§ EXERCISE PROMPT: Transcribe the data below verbatim from the line with "This screenshot has height=784, width=1564." to the line with "Copy the Call". Include both of those lines.

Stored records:
_____

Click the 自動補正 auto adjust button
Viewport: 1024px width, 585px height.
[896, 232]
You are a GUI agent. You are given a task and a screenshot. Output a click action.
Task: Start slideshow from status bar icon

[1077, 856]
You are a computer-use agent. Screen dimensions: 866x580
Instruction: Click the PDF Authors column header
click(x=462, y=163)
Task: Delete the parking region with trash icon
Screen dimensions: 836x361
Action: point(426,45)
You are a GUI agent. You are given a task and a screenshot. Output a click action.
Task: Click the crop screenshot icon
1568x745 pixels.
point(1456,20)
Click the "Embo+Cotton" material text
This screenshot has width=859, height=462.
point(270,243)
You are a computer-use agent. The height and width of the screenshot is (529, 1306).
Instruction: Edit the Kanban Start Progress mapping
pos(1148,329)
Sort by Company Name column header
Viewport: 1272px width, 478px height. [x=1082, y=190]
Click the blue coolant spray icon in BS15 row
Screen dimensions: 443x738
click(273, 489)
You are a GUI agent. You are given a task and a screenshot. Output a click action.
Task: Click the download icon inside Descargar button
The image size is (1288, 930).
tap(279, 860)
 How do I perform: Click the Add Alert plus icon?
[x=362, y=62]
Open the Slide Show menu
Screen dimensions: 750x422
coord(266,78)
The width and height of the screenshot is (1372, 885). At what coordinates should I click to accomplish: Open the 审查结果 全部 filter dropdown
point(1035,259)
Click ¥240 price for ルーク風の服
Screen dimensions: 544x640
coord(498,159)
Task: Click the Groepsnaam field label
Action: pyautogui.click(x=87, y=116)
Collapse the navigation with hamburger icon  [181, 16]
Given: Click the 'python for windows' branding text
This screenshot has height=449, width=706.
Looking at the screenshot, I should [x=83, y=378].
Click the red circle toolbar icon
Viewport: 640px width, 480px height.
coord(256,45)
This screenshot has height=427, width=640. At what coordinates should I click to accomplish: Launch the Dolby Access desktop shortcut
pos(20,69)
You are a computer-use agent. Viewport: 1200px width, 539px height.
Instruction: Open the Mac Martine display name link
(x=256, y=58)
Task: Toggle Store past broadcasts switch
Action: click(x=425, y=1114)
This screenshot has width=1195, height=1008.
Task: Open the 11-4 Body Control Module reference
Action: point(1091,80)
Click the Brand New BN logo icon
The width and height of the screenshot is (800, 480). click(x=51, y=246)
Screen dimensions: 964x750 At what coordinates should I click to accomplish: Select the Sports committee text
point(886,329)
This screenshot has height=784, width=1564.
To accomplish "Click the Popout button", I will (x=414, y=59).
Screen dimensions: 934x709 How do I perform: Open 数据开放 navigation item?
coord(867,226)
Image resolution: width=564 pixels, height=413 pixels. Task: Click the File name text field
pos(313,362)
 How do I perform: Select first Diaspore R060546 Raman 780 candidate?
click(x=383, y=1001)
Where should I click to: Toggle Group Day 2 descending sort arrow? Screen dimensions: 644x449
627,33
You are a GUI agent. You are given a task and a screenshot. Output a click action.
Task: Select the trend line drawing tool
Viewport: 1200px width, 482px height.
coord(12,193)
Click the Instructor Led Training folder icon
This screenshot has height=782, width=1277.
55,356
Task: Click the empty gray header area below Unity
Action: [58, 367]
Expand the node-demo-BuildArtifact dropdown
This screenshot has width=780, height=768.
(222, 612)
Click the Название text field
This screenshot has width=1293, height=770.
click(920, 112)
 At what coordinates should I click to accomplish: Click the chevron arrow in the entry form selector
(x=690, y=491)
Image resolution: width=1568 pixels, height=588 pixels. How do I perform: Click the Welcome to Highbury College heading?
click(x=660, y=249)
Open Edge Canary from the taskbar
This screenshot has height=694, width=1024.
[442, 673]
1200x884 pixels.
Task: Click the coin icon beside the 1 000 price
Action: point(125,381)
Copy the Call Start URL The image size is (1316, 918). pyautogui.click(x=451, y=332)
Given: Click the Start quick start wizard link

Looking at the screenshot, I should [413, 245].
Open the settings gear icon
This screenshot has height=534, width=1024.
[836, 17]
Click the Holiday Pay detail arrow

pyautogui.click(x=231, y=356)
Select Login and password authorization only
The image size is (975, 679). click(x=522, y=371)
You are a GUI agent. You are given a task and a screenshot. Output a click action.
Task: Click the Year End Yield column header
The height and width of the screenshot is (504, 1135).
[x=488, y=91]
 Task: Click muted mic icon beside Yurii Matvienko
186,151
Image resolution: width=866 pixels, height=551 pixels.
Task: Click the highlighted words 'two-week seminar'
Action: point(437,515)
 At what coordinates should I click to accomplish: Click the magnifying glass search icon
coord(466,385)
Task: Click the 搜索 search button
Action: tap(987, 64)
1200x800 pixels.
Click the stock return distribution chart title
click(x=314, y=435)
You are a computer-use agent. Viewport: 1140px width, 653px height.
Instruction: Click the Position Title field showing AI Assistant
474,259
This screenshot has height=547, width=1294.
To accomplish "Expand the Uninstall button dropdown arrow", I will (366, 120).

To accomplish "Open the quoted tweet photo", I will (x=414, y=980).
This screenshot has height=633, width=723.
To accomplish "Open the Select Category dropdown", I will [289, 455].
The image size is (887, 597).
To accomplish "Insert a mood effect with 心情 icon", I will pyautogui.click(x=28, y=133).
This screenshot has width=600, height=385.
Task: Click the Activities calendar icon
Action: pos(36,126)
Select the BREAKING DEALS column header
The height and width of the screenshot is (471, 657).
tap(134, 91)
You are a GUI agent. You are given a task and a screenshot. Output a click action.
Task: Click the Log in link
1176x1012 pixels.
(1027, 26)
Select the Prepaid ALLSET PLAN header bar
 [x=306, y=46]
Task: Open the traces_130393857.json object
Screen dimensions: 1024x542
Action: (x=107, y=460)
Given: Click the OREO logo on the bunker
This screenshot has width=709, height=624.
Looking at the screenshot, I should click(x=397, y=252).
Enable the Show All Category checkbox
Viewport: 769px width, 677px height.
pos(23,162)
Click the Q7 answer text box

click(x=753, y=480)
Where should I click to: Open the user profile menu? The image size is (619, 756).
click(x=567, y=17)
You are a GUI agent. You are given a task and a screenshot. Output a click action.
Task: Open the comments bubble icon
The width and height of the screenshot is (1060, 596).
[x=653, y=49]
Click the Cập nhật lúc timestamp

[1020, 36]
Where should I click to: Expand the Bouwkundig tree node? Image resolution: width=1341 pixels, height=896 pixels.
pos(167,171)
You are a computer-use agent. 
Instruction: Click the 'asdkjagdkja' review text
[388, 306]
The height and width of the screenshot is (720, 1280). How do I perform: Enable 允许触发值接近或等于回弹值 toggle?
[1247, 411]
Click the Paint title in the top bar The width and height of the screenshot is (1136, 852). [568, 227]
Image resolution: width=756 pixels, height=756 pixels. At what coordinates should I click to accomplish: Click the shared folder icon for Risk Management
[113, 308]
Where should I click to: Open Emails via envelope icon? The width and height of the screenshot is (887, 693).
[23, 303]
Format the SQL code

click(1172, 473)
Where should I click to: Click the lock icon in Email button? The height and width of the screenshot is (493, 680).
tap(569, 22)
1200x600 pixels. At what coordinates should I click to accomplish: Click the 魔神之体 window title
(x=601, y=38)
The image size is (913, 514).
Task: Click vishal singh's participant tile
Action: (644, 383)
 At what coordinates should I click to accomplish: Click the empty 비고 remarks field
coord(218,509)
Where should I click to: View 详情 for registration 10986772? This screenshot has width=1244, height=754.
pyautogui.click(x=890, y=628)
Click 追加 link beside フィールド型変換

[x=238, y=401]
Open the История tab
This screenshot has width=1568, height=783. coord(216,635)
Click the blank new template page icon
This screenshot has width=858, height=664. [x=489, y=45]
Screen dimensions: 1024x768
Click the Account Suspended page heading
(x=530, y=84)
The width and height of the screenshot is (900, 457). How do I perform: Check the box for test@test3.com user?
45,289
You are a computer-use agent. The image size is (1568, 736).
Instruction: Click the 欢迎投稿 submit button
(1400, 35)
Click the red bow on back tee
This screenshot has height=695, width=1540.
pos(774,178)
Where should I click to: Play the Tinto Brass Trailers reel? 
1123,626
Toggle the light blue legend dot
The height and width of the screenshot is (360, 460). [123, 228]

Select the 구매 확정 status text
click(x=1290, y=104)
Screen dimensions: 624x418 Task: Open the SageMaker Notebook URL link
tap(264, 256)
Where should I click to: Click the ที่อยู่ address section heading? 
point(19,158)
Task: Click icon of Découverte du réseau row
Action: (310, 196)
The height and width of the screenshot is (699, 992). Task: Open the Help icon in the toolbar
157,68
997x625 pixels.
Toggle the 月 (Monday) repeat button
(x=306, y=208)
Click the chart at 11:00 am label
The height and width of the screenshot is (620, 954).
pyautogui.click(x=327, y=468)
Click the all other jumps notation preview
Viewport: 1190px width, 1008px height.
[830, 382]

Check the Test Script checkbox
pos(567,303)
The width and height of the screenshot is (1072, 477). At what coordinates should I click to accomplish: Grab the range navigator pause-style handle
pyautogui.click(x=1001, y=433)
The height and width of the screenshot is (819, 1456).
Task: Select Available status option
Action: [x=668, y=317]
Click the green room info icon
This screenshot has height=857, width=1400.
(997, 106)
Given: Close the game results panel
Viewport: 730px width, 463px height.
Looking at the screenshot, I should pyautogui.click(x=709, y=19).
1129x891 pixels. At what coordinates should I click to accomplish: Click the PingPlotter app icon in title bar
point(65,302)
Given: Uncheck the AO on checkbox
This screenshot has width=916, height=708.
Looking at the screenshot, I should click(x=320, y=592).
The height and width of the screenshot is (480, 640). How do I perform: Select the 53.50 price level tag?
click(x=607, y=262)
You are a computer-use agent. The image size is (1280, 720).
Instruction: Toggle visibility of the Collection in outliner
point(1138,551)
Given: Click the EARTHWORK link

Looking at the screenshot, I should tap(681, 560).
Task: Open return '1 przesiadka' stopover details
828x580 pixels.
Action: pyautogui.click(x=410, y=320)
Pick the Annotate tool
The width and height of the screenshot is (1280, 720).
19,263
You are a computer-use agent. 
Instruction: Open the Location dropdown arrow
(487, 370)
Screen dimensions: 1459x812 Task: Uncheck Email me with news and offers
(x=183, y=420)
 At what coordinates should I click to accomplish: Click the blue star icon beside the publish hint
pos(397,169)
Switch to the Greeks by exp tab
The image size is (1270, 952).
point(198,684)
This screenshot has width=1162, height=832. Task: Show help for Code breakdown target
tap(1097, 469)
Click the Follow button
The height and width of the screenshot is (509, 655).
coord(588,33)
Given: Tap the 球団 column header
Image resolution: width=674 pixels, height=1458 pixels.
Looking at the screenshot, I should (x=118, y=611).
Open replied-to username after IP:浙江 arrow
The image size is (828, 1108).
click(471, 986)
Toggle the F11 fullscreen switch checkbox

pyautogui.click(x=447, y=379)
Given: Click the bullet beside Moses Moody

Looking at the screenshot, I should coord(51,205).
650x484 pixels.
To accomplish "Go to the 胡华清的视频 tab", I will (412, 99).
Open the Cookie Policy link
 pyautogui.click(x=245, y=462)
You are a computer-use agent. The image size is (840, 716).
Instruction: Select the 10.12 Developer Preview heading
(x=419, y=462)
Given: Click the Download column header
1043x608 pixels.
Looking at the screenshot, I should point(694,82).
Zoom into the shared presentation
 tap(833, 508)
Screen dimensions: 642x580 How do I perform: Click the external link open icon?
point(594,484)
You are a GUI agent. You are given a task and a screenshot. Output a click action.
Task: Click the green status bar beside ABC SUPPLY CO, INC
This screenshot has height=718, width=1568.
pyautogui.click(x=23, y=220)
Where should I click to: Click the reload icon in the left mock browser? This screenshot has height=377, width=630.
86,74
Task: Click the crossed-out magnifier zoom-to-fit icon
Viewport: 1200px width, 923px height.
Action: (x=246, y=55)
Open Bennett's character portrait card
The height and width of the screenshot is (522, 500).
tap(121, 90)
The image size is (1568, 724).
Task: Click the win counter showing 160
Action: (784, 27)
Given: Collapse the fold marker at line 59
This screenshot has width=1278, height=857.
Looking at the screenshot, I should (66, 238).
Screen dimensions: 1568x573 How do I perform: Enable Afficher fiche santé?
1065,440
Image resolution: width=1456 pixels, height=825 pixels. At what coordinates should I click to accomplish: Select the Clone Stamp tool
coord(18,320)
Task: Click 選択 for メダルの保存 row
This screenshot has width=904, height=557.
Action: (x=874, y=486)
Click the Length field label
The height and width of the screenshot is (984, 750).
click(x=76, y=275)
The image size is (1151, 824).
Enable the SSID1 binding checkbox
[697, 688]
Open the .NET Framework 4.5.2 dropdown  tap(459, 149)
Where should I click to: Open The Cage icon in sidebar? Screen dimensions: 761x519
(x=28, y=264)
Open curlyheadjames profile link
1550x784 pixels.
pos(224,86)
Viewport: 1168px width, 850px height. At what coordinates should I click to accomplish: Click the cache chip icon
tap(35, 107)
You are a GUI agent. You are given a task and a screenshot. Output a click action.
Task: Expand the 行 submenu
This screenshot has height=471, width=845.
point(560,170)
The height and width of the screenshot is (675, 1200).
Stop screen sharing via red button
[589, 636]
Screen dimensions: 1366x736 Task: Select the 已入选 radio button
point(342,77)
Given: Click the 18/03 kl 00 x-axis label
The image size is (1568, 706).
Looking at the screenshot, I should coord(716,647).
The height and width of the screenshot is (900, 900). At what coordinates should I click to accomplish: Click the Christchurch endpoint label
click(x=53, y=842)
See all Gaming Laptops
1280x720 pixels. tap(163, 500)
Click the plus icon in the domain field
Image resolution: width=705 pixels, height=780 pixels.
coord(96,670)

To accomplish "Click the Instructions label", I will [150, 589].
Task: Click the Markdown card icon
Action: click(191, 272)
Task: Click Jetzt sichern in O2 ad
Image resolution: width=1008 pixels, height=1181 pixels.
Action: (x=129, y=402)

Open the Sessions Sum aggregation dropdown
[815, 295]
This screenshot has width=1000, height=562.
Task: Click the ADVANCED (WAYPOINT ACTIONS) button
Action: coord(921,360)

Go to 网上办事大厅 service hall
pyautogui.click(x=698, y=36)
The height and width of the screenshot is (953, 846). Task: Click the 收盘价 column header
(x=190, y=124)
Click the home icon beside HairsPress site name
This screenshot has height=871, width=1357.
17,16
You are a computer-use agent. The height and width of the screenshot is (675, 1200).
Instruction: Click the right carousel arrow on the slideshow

_____

§ TASK ANSWER:
This screenshot has height=784, width=1564.
To accomplish "Click the Popout button", I will (x=414, y=59).
Screen dimensions: 934x709 How do I perform: Open 数据开放 navigation item?
coord(867,226)
Image resolution: width=564 pixels, height=413 pixels. Task: Click the File name text field
pos(313,362)
 How do I perform: Select first Diaspore R060546 Raman 780 candidate?
click(x=383, y=1001)
Where should I click to: Toggle Group Day 2 descending sort arrow? Screen dimensions: 644x449
627,33
You are a GUI agent. You are given a task and a screenshot. Output a click action.
Task: Select the trend line drawing tool
Viewport: 1200px width, 482px height.
coord(12,193)
Click the Instructor Led Training folder icon
This screenshot has height=782, width=1277.
55,356
Task: Click the empty gray header area below Unity
Action: [58, 367]
Expand the node-demo-BuildArtifact dropdown
This screenshot has width=780, height=768.
(222, 612)
Click the Название text field
This screenshot has width=1293, height=770.
click(920, 112)
 At what coordinates should I click to accomplish: Click the chevron arrow in the entry form selector
(x=690, y=491)
Image resolution: width=1568 pixels, height=588 pixels. How do I perform: Click the Welcome to Highbury College heading?
click(x=660, y=249)
Open Edge Canary from the taskbar
This screenshot has height=694, width=1024.
[442, 673]
1200x884 pixels.
Task: Click the coin icon beside the 1 000 price
Action: point(125,381)
Copy the Call Start URL The image size is (1316, 918). pyautogui.click(x=451, y=332)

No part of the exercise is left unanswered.